これでインストールできる。3つめは日本語フォント。Visual Studio Codeのアップデートはapt update/upgradeに含まれるようになる。

 日本語入力は、CloudReady側のIMEをLinux側では使えないため(ターミナルアプリはChromeアプリなのでIMEは使えるが)、別途インストールする。wrapperか何かを使って統合化してもらえると便利なのだが……。

$ sudo apt install fcitx-mozc -y
$ sudo vim /etc/systemd/user/cros-garcon.service.d/cros-garcon-override.conf
以下を追加
Environment="GTK_IM_MODULE=fcitx"
Environment="QT_IM_MODULE=fcitx"
Environment="XMODIFIERS=@im=fcitx"

仕上げ

アプリメニューからFcitx起動
fcitx-configtoolでMozcを追加
echo "/usr/bin/fcitx-autostart" >> ~/.sommelierrc (自動起動設定)

 これでCtrl+[Space]によりIMEのオン/オフができる。

 dockerは少し長くなるのでここを参照。試しにportainerを入れたが問題なく作動する。

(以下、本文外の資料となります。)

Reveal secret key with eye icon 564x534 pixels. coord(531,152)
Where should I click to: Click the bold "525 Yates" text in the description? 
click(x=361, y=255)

 なおCloudReadyとLinuxは、ベースOSとコンテナと言う関係でファイルシステムが異なり、そのままでは双方からアクセスできない。これには解決策があり、

ファイルアプリ > (例えば)ダウンロード > 右クリック > Linuxとの共有を管理

 とすれば、Linux側の/mnt/chromeos下にマウントされ、CloudReady側のファイルにアクセスできるようになる。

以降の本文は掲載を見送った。